Linear Models in Practice Exercises.

Exercises

The function lm can be used to fit a simple, two group linear model. The test statistic from a linear model is equivalent to the test statistic we get when we perform a t-test with the equal variance assumption. Though the linear model in this case is equivalent to a t-test, we will soon explore more complicated designs, where the linear model is a useful extension (confounding variables, testing contrasts of terms, testing interactions, testing many terms at once, etc.).

Here we will review the mathematics on why these produce the same test statistic and therefore p-value.

We already know that the numerator of the t-statistic in both cases is the difference between the average of the groups, so we only have to see that the denominator is the same. Of course, it makes sense that the denominator should be the same, since we are calculating the standard error of the same quantity (the difference) under the same assumptions (equal variance), but here we will show equivalence of the formula.

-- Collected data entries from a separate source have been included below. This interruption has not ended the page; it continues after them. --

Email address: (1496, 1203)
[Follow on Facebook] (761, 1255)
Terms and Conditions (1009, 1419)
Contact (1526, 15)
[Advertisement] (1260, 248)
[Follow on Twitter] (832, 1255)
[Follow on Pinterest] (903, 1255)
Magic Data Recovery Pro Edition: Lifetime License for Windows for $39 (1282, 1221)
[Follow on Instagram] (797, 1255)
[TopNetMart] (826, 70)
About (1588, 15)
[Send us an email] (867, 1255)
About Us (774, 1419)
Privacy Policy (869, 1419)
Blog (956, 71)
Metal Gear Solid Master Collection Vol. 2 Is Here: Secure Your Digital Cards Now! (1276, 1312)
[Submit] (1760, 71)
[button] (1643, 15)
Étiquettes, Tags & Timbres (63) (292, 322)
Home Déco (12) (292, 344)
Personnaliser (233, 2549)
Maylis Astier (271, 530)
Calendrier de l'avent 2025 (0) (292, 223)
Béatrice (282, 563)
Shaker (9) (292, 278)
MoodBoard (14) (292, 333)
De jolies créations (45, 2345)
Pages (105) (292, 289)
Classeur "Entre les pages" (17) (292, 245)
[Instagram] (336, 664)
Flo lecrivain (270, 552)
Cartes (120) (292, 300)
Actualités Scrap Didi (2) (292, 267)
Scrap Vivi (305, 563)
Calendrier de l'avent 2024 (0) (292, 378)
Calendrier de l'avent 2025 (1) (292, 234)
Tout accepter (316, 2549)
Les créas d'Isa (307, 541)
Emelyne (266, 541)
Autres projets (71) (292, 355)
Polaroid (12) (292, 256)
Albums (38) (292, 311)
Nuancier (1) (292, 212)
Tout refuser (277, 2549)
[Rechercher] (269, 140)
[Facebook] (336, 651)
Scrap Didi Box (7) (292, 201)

In the linear model, we saw how to calculate this standard error using the design matrix $X$ and the estimate of $\sigma^2$ from the residuals. The estimate of $\sigma^2$ was the sum of squared residuals divided by $N - p$ , where $N$ is the total number of samples and $p$ is the number of terms (an intercept and a group indicator, so here $p=2$ ).

In the t-test, the denominator of the t-value is the standard error of the difference. The t-test formula for the standard error of the difference, if we assume equal variance in the two groups, is the square root of the variance:

$\frac{1}{1/N_x + 1/N_y} \frac{ \sum_{i=1}^{N_x} (X_i - \mu_x)^2 + \sum_{i=1} (Y_i - \mu_y)^2 }{N_x + N_y - 2}$

Here $N_x$ is the number of samples in the first group and $N_y$ is the number of samples in the second group.

If we look carefully, the second part of this equation is the sum of squared residuals, divided by $N - 2$ .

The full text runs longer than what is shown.